Monday, Aug. 05, 1996

SHADOW DUKE

By Christopher Porterfield

Most people know that the composer of Take the "A" Train and Satin Doll and of orchestral suites like Such Sweet Thunder was Duke Ellington. But most people are wrong. The composer, or in many cases the co-composer, of those and dozens of other hallmarks of the Ellington sound was a dapper, diminutive musicians' musician named Billy Strayhorn. From 1938 until his death of cancer in 1967, Strayhorn was Ellington's artistic alter ego--bolstered and publicly praised by the Duke but working always in his shadow, less an employee than a member of his extended household.
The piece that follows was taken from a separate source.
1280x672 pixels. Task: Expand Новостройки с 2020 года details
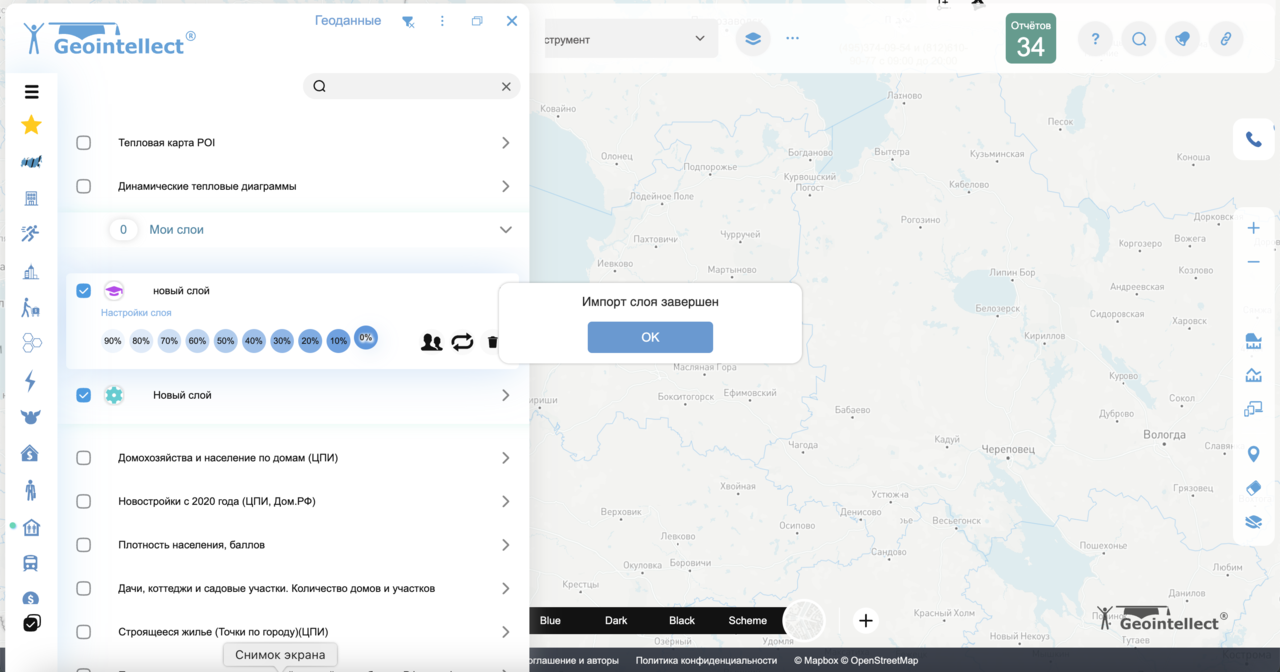505,501
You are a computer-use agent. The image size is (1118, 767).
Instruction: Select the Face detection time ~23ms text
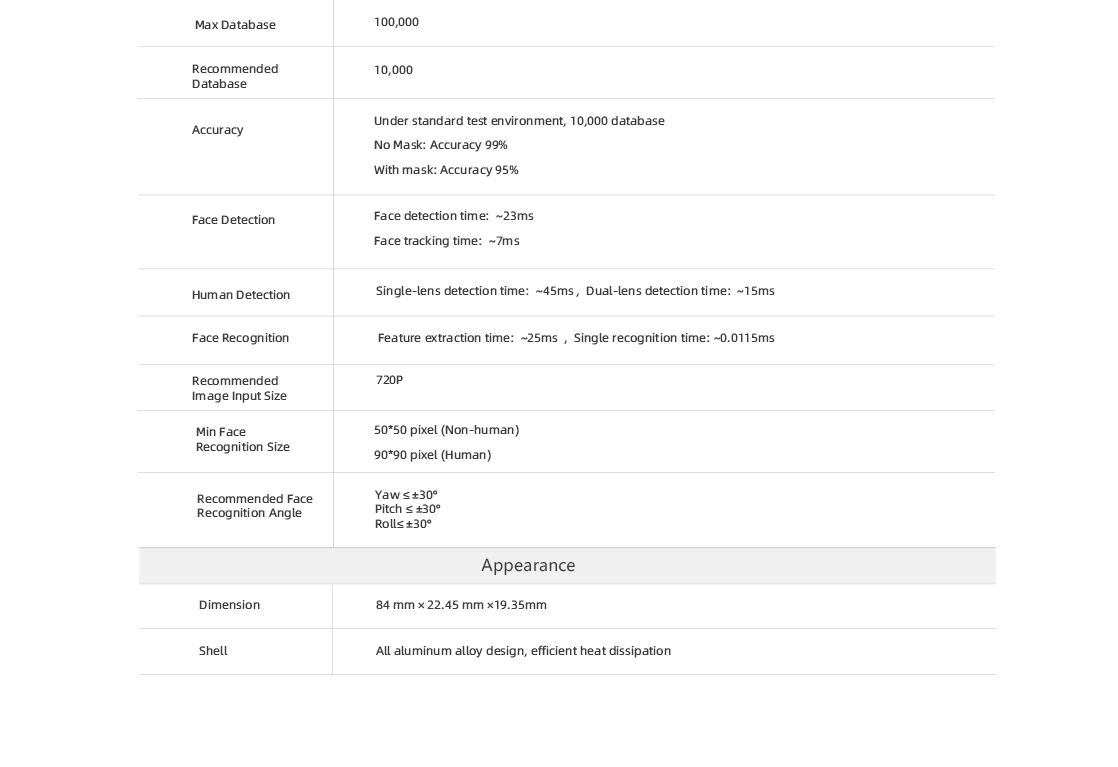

In Lush Life: A Biography of Billy Strayhorn (Farrar, Straus & Giroux; 306 pages; $27.50), David Hajdu suggests why someone with such talent would settle for such anonymity. Strayhorn was homosexual; in that era the only way he could live an openly gay life was to keep out of the public eye. Hajdu gives Strayhorn his belated due as a distinct musical voice and an engaging, if conflicted, personality. Strayhorn's taste and wit, his relentless drinking, his lovers, his activism in Harlem cultural life and the civil rights movement, his generosity--all are sensitively evoked. "He was just everything that I wanted in a man, except he wasn't interested in me sexually," singer Lena Horne told Hajdu. "We were in love, anyway. He was the only man I really loved."